Overall, best results have resulted from combining mechanical mounding with mulching/fertilizing, and weed control. Of course, more deep red soils and a more regular rainfall would also have helped. Small trials of shade-compatible cover crops (pinto peanut and villomix) are growing well.
The major problem for the Whitlams as they grow older is that their ambition to expand exceeds their capacity to produce appearance grade timber. It is increasingly obvious that planting fewer trees each year and perhaps bringing forward silvicultural operations will help reduce escalating costs of thinning and pruning. Some thought, therefore, is being given to planting trees (at one meter apart) in same-species groups of three with the mid-tree of each group at final-crop spacing of seven meters . Early thinning by year four (of two out of each three-tree group) should result in a density far more consistent with the physical constraints of the site and result in faster diameter growth of fewer more evenly spaced trees.
Final-space group planting should also encourage a more energetic hands-on approach to individual tree management, at the heart of getting better returns; and enhance landscape values. Another lesson has been the importance of clearly defining a business strategy and letting that drive planting decisions.
With smallholdings of many different rainforest species it may be difficult sell thinnings for a profit, given the dis-economies of small size. It is one thing to envisage selling clearfall sawlogs into a market for appearance timber products, but it might be another to achieve it for small lots of thinnings from staggered plantings. Focussing on a particular market niche may help, however, instead of just growing mixed species, it may be prudent to diversify into craftwood for which there will be a readier market at a higher price, even for thinnings. Red cedar (toona ciliata) and black walnut (juglans nigra) are but two well-known craftwoods with traditional appeal, selling at premium prices. In the past, growing red cedar as a monoculture crop wasn’t commercially viable, due to the debilitating effect of the tip moth (hypsipyla robusta), which destroys the commercial value of the tree. However, the Whitlams have found that by accelerating height growth through two-metre-high tree guards, valuable butt logs can be grown. (Apparently, tree guards foster growth by increasing carbon dioxide concentrations and decreasing transpiration.)
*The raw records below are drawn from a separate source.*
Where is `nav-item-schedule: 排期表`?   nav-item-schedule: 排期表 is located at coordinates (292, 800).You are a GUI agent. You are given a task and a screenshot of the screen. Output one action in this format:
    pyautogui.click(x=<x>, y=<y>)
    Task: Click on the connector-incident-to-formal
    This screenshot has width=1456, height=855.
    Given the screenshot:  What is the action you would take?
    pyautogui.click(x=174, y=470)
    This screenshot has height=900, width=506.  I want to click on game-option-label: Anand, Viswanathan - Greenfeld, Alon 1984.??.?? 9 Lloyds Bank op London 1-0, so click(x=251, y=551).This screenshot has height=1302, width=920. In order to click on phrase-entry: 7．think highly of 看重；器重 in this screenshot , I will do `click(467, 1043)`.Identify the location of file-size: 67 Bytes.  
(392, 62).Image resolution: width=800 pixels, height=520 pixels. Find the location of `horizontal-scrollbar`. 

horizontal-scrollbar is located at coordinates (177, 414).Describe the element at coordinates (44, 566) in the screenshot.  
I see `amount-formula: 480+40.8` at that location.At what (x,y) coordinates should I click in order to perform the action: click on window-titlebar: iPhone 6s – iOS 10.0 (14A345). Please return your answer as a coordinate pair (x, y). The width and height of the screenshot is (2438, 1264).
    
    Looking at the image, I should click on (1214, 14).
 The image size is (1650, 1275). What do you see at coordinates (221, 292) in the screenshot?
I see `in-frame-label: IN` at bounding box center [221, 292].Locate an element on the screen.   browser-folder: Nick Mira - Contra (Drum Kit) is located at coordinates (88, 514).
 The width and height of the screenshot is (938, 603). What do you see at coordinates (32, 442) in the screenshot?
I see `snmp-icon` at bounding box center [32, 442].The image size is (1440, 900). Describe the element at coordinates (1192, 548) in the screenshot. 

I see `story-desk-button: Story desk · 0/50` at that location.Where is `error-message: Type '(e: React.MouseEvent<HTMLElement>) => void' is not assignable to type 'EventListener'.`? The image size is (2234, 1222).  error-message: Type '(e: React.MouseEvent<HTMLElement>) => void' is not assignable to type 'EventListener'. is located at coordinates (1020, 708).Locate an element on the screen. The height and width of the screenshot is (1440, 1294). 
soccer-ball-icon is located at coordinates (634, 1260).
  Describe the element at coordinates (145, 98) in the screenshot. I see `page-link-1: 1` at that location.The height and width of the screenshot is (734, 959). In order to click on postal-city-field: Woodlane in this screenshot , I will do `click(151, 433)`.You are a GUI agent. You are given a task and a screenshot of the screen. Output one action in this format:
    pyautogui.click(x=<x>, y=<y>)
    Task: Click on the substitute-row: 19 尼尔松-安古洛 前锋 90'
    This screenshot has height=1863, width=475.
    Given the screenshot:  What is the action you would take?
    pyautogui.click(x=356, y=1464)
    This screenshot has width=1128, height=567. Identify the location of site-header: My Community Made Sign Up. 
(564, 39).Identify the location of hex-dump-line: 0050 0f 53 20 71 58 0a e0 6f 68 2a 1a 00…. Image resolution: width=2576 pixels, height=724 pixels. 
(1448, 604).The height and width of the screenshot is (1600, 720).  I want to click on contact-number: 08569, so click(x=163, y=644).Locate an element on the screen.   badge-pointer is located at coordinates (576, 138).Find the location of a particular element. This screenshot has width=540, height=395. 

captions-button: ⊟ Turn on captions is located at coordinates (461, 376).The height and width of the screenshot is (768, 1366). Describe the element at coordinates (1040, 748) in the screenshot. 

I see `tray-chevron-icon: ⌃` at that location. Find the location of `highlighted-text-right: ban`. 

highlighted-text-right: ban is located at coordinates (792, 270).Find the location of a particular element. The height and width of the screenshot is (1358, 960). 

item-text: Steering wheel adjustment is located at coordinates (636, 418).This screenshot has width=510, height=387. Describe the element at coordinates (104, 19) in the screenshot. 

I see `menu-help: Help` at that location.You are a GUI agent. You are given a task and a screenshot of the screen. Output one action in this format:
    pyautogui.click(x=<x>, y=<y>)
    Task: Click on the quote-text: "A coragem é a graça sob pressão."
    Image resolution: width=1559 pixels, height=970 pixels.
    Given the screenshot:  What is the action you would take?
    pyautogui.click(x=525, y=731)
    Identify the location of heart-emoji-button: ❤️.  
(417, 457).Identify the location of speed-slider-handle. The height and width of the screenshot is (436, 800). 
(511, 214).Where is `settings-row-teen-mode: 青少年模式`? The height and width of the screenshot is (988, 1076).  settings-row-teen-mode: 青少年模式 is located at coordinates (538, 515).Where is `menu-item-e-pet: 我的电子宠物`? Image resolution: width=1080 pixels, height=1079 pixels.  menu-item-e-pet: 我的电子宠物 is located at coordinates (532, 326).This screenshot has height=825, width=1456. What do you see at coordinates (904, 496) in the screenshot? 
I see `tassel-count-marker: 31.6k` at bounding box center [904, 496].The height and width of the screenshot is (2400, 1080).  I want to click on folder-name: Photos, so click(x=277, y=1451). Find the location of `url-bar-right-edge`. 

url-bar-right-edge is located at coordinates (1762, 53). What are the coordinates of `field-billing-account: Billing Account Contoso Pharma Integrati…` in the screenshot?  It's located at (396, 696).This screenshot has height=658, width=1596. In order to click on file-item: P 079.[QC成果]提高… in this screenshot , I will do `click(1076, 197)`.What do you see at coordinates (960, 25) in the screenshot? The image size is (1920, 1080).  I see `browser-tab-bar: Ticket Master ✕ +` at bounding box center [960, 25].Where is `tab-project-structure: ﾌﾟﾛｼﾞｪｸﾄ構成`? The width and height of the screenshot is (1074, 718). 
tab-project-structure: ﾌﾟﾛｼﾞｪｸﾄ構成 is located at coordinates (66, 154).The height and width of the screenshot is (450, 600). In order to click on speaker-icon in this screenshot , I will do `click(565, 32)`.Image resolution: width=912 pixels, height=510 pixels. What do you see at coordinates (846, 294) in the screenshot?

On protected sites at Barung Point, black walnut also seems to grow well, and even better, Andean walnut (juglans neoptropica) as far as growth rates are concerned. Being older foresters, the Whitlams have given considerable thought to forest landscape design.
As they are unlikely to be here when most of the trees are harvested, trees are planted consistent with landscape features to optimize the present capital value of the property. If for some reason the property has to be sold then there should be some reward for the years of hard work. There is little worse for property values than the artificial shapes of woodlots conflicting with rounded landforms and the natural irregularity of vegetation. The role of paths in structuring landscape design and linking forest spaces also cannot be underestimated. Barung Point provides an interesting example of what can be achieved through small-scale forestry on a less than optimum site of exposed ridges and steep slopes.
Apart from providing a rainforest environment in which to live and create potential for future income, there are important landcare outcomes of wider benefit to the community. Trees are now, for example, stabilizing slopes and reducing erosion that was silting/polluting Lake Baroon, a major source of water for coastal communities.